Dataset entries
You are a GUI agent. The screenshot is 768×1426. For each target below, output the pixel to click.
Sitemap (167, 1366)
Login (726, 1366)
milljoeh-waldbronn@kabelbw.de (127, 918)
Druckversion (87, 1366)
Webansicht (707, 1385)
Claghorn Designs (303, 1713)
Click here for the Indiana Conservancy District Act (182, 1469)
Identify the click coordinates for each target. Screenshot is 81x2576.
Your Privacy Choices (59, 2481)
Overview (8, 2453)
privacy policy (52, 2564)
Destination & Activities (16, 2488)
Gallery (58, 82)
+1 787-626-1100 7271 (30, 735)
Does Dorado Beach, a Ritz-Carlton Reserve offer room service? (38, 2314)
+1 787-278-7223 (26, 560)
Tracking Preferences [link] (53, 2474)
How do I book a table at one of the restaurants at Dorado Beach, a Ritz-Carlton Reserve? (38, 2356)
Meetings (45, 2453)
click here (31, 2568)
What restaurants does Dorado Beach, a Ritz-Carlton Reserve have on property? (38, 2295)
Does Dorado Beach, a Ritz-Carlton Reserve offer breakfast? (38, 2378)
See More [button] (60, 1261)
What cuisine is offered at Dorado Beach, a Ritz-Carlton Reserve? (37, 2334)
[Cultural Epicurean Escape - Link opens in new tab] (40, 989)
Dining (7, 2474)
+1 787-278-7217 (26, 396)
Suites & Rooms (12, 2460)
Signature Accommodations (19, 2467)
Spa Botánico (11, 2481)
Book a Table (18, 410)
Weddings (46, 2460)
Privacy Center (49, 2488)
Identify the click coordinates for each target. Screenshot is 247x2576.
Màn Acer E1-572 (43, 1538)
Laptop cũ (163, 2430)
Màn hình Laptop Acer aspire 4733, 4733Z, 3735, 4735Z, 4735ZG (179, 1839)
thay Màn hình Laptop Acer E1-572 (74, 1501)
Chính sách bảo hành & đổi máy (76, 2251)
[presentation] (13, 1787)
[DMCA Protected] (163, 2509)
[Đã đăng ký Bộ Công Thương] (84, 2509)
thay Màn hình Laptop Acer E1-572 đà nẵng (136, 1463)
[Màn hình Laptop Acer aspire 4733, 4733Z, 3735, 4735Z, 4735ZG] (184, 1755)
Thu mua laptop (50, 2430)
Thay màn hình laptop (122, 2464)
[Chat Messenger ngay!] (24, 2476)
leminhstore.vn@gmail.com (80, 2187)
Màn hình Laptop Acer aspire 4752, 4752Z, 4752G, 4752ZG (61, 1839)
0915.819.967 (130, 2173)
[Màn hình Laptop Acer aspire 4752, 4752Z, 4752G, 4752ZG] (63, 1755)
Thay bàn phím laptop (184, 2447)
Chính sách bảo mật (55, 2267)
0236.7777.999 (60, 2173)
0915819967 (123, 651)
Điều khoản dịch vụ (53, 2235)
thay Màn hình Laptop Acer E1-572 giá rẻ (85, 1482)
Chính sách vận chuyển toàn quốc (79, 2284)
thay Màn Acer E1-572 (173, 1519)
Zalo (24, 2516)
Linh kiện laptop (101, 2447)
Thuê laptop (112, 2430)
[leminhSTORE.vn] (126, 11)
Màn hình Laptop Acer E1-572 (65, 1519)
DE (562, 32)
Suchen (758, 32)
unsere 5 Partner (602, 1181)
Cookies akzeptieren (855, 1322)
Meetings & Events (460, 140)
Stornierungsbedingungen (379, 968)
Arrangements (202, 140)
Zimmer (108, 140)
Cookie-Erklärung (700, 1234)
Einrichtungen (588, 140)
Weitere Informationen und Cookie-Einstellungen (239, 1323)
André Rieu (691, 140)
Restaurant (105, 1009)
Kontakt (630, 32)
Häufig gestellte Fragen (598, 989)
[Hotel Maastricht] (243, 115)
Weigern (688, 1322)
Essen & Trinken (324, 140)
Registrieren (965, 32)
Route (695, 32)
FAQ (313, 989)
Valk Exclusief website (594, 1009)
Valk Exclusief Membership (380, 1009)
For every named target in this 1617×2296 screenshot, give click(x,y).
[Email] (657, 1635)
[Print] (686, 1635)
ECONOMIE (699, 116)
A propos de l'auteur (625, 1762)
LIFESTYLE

WHAT IS NEEDED
Take the data above and reproduce it exactly.

PROBLEM SOLUTION
You are a GUI agent. The screenshot is 768×1426. For each target below, output the pixel to click.
Sitemap (167, 1366)
Login (726, 1366)
milljoeh-waldbronn@kabelbw.de (127, 918)
Druckversion (87, 1366)
Webansicht (707, 1385)
Claghorn Designs (303, 1713)
Click here for the Indiana Conservancy District Act (182, 1469)
Identify the click coordinates for each target. Screenshot is 81x2576.
Your Privacy Choices (59, 2481)
Overview (8, 2453)
privacy policy (52, 2564)
Destination & Activities (16, 2488)
Gallery (58, 82)
+1 787-626-1100 7271 (30, 735)
Does Dorado Beach, a Ritz-Carlton Reserve offer room service? (38, 2314)
+1 787-278-7223 (26, 560)
Tracking Preferences [link] (53, 2474)
How do I book a table at one of the restaurants at Dorado Beach, a Ritz-Carlton Reserve? (38, 2356)
Meetings (45, 2453)
click here (31, 2568)
What restaurants does Dorado Beach, a Ritz-Carlton Reserve have on property? (38, 2295)
Does Dorado Beach, a Ritz-Carlton Reserve offer breakfast? (38, 2378)
See More [button] (60, 1261)
What cuisine is offered at Dorado Beach, a Ritz-Carlton Reserve? (37, 2334)
[Cultural Epicurean Escape - Link opens in new tab] (40, 989)
Dining (7, 2474)
+1 787-278-7217 (26, 396)
Suites & Rooms (12, 2460)
Signature Accommodations (19, 2467)
Spa Botánico (11, 2481)
Book a Table (18, 410)
Weddings (46, 2460)
Privacy Center (49, 2488)
Identify the click coordinates for each target. Screenshot is 247x2576.
Màn Acer E1-572 (43, 1538)
Laptop cũ (163, 2430)
Màn hình Laptop Acer aspire 4733, 4733Z, 3735, 4735Z, 4735ZG (179, 1839)
thay Màn hình Laptop Acer E1-572 (74, 1501)
Chính sách bảo hành & đổi máy (76, 2251)
[presentation] (13, 1787)
[DMCA Protected] (163, 2509)
[Đã đăng ký Bộ Công Thương] (84, 2509)
thay Màn hình Laptop Acer E1-572 đà nẵng (136, 1463)
[Màn hình Laptop Acer aspire 4733, 4733Z, 3735, 4735Z, 4735ZG] (184, 1755)
Thu mua laptop (50, 2430)
Thay màn hình laptop (122, 2464)
[Chat Messenger ngay!] (24, 2476)
leminhstore.vn@gmail.com (80, 2187)
Màn hình Laptop Acer aspire 4752, 4752Z, 4752G, 4752ZG (61, 1839)
0915.819.967 (130, 2173)
[Màn hình Laptop Acer aspire 4752, 4752Z, 4752G, 4752ZG] (63, 1755)
Thay bàn phím laptop (184, 2447)
Chính sách bảo mật (55, 2267)
0236.7777.999 (60, 2173)
0915819967 (123, 651)
Điều khoản dịch vụ (53, 2235)
thay Màn hình Laptop Acer E1-572 giá rẻ (85, 1482)
Chính sách vận chuyển toàn quốc (79, 2284)
thay Màn Acer E1-572 (173, 1519)
Zalo (24, 2516)
Linh kiện laptop (101, 2447)
Thuê laptop (112, 2430)
[leminhSTORE.vn] (126, 11)
Màn hình Laptop Acer E1-572 (65, 1519)
DE (562, 32)
Suchen (758, 32)
unsere 5 Partner (602, 1181)
Cookies akzeptieren (855, 1322)
Meetings & Events (460, 140)
Stornierungsbedingungen (379, 968)
Arrangements (202, 140)
Zimmer (108, 140)
Cookie-Erklärung (700, 1234)
Einrichtungen (588, 140)
Weitere Informationen und Cookie-Einstellungen (239, 1323)
André Rieu (691, 140)
Restaurant (105, 1009)
Kontakt (630, 32)
Häufig gestellte Fragen (598, 989)
[Hotel Maastricht] (243, 115)
Weigern (688, 1322)
Essen & Trinken (324, 140)
Registrieren (965, 32)
Route (695, 32)
FAQ (313, 989)
Valk Exclusief website (594, 1009)
Valk Exclusief Membership (380, 1009)
For every named target in this 1617×2296 screenshot, give click(x,y).
[Email] (657, 1635)
[Print] (686, 1635)
ECONOMIE (699, 116)
A propos de l'auteur (625, 1762)
LIFESTYLE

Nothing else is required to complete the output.